Department of Medicinal Chemistry and Molecular Pharmacology, College of Pharmacy, Purdue University , 575 Stadium Mall Drive, West Lafayette, Indiana 47906, United States.
J Chem Inf Model. 2012 Apr 23;52(4):1046-60. doi: 10.1021/ci200620h. Epub 2012 Mar 26.
Virtual screening using pharmacophore models is an efficient method to identify potential lead compounds for target proteins. Pharmacophore models based on protein structures are advantageous because a priori knowledge of active ligands is not required and the models are not biased by the chemical space of previously identified actives. However, in order to capture most potential interactions between all potentially binding ligands and the protein, the size of the pharmacophore model, i.e. number of pharmacophore elements, is typically quite large and therefore reduces the efficiency of pharmacophore based screening. We have developed a new method to select important pharmacophore elements using hydration-site information. The basic premise is that ligand functional groups that replace water molecules in the apo protein contribute strongly to the overall binding affinity of the ligand, due to the additional free energy gained from releasing the water molecule into the bulk solvent. We computed the free energy of water released from the binding site for each hydration site using thermodynamic analysis of molecular dynamics (MD) simulations. Pharmacophores which are colocalized with hydration sites with estimated favorable contributions to the free energy of binding are selected to generate a reduced pharmacophore model. We constructed reduced pharmacophore models for three protein systems and demonstrated good enrichment quality combined with high efficiency. The reduction in pharmacophore model size reduces the required screening time by a factor of 200-500 compared to using all protein pharmacophore elements. We also describe a training process using a small set of known actives to reliably select the optimal set of criteria for pharmacophore selection for each protein system.

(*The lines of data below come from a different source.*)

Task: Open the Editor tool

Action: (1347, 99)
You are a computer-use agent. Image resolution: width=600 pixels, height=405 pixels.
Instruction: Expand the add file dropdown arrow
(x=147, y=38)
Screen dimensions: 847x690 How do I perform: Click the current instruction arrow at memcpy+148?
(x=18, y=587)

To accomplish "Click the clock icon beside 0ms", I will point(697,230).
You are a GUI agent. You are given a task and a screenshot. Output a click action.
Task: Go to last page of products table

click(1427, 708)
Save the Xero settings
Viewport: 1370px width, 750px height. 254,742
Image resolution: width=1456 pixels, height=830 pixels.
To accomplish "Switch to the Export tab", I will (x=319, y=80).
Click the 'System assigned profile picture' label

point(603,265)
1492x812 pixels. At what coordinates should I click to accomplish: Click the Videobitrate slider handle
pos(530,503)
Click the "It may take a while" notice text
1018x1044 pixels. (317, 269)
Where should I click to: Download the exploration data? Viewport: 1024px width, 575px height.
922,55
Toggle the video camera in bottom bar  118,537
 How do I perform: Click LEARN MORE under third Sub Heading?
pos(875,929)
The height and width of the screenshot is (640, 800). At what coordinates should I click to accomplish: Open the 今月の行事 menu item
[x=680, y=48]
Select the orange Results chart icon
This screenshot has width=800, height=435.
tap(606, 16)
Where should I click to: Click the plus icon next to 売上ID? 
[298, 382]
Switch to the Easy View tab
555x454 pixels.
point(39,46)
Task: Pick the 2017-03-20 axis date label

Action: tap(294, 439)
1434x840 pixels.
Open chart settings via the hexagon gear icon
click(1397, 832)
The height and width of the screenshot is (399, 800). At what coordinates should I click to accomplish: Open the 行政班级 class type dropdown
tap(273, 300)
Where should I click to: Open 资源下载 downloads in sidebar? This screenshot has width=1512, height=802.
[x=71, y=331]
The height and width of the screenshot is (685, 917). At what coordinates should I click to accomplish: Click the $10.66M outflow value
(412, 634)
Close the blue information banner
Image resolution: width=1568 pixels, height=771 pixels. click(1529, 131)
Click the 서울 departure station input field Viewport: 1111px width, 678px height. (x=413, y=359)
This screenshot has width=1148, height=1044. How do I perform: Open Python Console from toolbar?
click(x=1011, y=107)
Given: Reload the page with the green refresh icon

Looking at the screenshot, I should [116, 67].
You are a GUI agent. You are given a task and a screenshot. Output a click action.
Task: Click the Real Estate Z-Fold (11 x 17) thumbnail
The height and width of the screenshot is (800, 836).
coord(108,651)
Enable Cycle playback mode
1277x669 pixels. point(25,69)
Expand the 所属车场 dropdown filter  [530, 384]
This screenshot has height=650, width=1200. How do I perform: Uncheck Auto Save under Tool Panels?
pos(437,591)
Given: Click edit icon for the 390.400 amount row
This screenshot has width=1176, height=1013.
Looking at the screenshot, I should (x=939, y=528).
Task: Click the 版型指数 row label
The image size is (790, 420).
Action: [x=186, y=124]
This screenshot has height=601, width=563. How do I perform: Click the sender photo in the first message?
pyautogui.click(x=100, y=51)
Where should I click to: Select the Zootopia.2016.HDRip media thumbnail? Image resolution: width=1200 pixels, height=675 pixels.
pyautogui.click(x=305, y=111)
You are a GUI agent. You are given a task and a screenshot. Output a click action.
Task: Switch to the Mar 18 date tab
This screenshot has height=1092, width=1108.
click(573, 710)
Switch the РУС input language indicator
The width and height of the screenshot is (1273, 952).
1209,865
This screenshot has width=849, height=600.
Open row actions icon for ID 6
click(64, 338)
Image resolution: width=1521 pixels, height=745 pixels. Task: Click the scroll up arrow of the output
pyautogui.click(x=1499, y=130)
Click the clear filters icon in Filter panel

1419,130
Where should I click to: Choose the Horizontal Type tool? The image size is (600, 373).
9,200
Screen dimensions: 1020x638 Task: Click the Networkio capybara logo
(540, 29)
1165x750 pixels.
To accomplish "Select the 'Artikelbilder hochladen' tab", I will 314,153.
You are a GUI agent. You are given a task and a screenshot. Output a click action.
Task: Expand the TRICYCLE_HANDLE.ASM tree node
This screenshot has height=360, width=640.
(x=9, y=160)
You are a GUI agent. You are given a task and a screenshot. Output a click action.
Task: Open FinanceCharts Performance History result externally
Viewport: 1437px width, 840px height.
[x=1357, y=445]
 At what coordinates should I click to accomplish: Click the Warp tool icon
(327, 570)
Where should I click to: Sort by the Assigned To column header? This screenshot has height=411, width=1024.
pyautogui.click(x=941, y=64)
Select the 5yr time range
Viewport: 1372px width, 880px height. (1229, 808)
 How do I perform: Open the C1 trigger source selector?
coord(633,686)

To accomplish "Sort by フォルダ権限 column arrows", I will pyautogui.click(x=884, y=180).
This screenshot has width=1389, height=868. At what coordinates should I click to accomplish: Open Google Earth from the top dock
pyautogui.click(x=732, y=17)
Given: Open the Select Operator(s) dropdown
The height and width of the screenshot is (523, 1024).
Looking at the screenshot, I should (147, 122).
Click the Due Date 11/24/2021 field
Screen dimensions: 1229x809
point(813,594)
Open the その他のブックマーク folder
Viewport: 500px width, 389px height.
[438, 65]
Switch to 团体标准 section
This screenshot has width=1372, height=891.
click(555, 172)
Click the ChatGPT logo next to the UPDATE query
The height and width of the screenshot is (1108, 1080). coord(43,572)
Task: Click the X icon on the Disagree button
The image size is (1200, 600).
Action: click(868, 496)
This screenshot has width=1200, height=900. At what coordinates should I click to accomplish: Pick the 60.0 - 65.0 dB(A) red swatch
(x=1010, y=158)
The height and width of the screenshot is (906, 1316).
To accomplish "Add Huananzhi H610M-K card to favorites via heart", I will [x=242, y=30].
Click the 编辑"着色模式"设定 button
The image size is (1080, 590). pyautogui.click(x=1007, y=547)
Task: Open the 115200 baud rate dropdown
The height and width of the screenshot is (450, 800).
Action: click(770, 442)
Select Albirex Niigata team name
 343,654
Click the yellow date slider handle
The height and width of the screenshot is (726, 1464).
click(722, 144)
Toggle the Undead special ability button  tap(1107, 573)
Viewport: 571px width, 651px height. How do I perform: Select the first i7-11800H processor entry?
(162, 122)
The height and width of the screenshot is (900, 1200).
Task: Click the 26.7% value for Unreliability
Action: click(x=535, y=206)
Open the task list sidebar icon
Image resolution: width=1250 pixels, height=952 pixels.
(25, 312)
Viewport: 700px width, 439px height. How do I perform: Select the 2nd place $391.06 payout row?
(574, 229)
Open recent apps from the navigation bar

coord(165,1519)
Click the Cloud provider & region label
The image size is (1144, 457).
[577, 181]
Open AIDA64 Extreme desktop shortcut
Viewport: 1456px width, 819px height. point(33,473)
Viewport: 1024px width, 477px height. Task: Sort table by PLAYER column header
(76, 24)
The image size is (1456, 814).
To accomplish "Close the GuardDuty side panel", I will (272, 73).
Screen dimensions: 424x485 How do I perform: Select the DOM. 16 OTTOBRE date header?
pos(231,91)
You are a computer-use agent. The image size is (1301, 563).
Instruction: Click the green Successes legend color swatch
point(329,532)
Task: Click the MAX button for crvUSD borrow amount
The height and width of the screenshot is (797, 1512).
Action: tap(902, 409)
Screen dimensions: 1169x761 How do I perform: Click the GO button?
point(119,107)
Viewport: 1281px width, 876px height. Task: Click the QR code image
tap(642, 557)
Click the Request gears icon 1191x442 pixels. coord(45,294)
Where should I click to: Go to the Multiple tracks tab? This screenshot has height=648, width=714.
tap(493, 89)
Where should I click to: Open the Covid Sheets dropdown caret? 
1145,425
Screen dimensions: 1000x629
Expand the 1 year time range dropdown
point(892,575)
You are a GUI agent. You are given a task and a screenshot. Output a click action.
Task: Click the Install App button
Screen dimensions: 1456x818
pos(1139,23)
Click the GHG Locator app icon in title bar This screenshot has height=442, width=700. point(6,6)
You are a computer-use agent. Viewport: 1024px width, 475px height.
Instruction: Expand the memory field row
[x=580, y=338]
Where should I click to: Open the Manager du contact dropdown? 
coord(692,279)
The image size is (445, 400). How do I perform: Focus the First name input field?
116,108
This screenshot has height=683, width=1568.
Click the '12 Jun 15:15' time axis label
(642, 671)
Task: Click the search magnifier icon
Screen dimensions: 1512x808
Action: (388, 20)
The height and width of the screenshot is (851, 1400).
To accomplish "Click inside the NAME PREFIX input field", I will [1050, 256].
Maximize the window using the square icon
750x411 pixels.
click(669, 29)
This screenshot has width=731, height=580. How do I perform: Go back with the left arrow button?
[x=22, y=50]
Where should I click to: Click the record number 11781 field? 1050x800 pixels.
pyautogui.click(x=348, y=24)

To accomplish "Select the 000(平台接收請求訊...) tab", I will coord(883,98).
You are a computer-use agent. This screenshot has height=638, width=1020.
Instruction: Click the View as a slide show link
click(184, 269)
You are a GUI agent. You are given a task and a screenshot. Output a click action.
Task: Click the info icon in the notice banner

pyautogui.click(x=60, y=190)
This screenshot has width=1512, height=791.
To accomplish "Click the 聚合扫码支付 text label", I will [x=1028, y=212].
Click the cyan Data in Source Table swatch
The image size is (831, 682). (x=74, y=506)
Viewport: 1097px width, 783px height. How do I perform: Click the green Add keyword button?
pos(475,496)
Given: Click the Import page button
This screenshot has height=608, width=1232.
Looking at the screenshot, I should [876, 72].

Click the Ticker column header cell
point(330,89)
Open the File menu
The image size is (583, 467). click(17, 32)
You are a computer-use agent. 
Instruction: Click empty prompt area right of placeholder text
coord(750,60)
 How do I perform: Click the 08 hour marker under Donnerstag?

基于配体结构的药效团模型具有优势,因为不需要先验的活性配体知识,而且模型不受先前确定的活性化合物化学空间的影响。然而,为了捕捉所有潜在结合配体与蛋白质之间的大多数潜在相互作用,药效团模型的大小,即药效团元素的数量通常非常大,因此降低了基于药效团的筛选效率。我们开发了一种使用水合位点信息选择重要药效团元素的新方法。基本前提是,在apo 蛋白中取代水分子的配体功能基团由于从溶剂主体中释放水分子而获得额外的自由能,因此强烈有助于配体的整体结合亲和力。我们使用分子动力学 (MD) 模拟的热力学分析计算了每个水合位点从结合位点释放的水分子的自由能。选择与估计对结合自由能有有利贡献的水合位点共定位的药效团,以生成简化的药效团模型。我们为三个蛋白质系统构建了简化的药效团模型,并证明了良好的富集质量与高效率相结合。与使用所有蛋白质药效团元素相比,药效团模型尺寸的减小将所需的筛选时间减少了 200-500 倍。我们还描述了一个使用一小部分已知活性化合物的训练过程,以可靠地为每个蛋白质系统选择药效团选择的最佳标准集。